··· Exercise passage ···

I had been seeing a psychiatrist in Alabama for a year or two, during which time he’d put me on an antidepressant that seemed to help fairly well. But with the move, it just wasn’t doing enough. So I started surfing the Web one morning and found a site that turned out to be very useful. It’s just a very simple-looking site by a psychiatrist who has shared many of his insights online. He also wrote a book called Why Am I Still Depressed? I pored over the site and then ordered the book. I decided that it was time to see a psychiatrist in my new town, rather than having my general doctor keep writing scripts for the old antidepressant.

The site had really struck a chord with me; its information led me to believe I was experiencing what this doctor (James Phelps) describes as bipolar II. Armed with this bit of information, I found one of the two psychiatrists in town that my health insurance covered and made an appointment. My new doctor and I talked, I shared my opinions, and he prescribed a new medication; he called my condition “atypical bipolar disorder,” but it’s just a slightly different name for what Dr. Phelps called bipolar II. The new medication seemed to work fine, and just knowing I had new information and a new medication gave me hope.

··· Available data ···

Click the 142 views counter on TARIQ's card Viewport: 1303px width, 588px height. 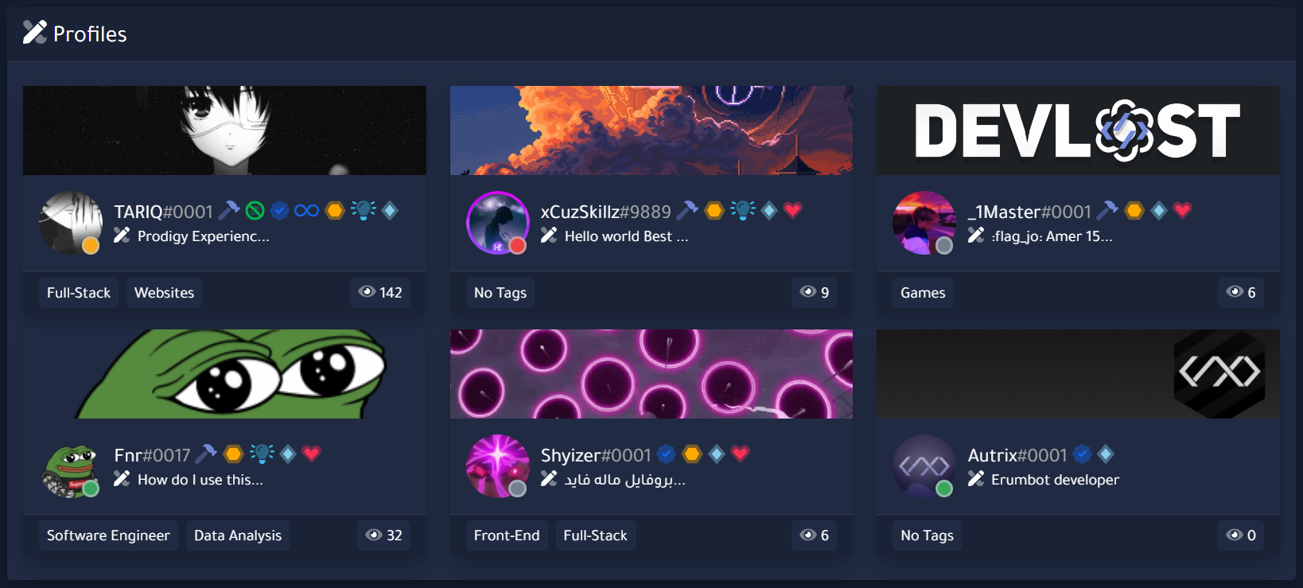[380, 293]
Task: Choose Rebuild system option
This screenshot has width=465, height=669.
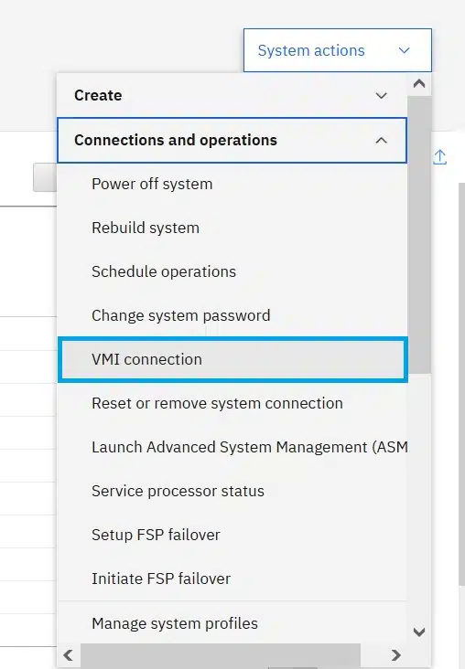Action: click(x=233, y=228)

···
··· Available data ···

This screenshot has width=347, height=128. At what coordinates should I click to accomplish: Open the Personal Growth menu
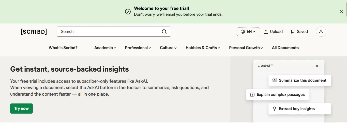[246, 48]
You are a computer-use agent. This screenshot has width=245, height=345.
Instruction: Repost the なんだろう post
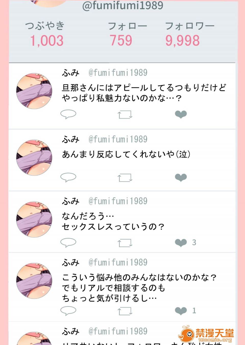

···
··· Available data ···

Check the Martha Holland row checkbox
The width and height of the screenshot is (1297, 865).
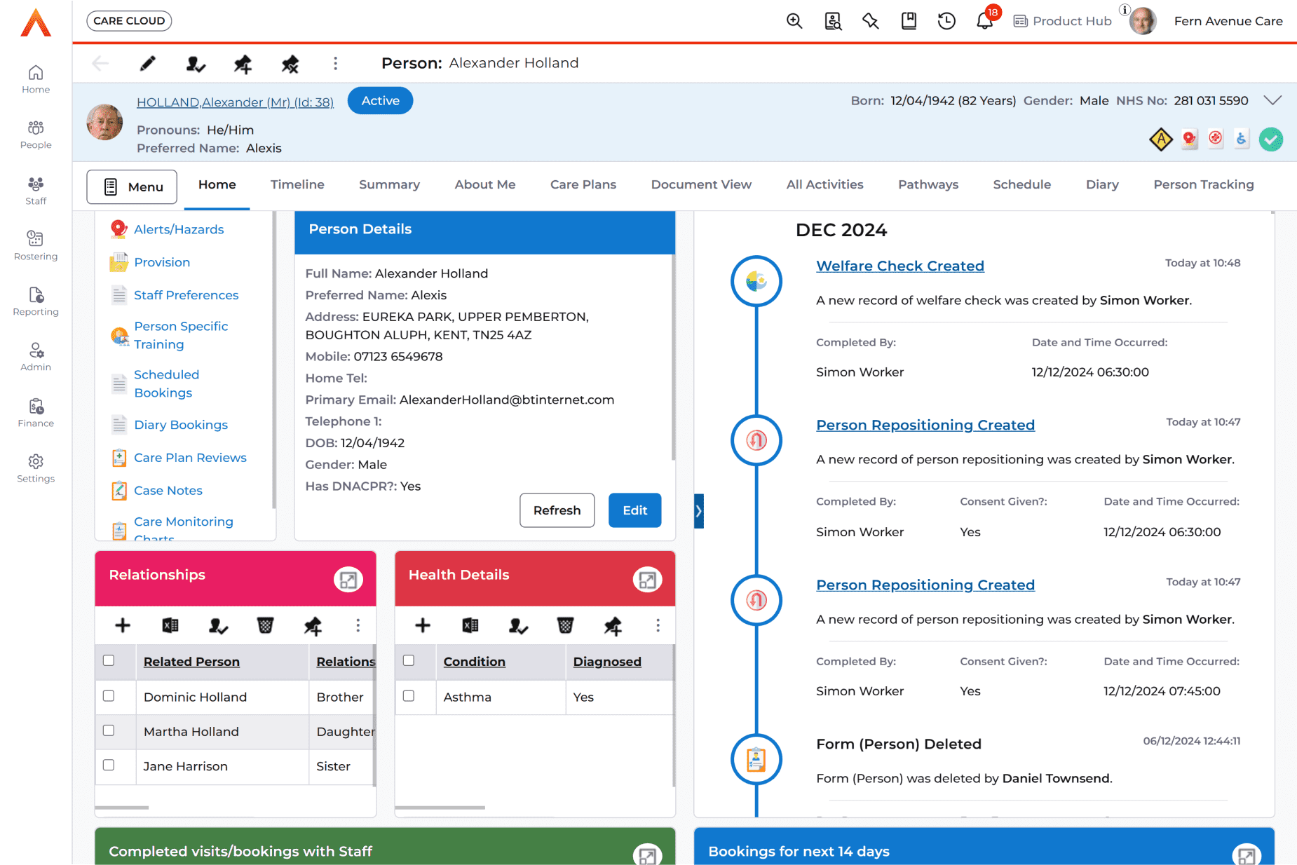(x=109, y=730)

···

What to do:
[a] From the depression treatment passage, echo the text from "The site had" up to and including "gave me hope.".
[b] Answer these questions from the depression treatment passage, marking each answer to match its question:
(i) What is the title of the book written by the psychiatrist behind the website?
(ii) What name did the new doctor give the writer's condition?
(iii) For how long had the writer been seeing the psychiatrist in Alabama?
[c] List every doctor the writer mentions in the depression treatment passage.

Task-by-task solutions:
[a]
The site had really struck a chord with me; its information led me to believe I was experiencing what this doctor (James Phelps) describes as bipolar II. Armed with this bit of information, I found one of the two psychiatrists in town that my health insurance covered and made an appointment. My new doctor and I talked, I shared my opinions, and he prescribed a new medication; he called my condition “atypical bipolar disorder,” but it’s just a slightly different name for what Dr. Phelps called bipolar II. The new medication seemed to work fine, and just knowing I had new information and a new medication gave me hope.

[b]
(i) Why Am I Still Depressed?
(ii) Atypical bipolar disorder
(iii) A year or two

[c]
- The psychiatrist in Alabama
- James Phelps, the psychiatrist who runs the website
- The general doctor who kept writing prescriptions for the old antidepressant
- The new psychiatrist in the new town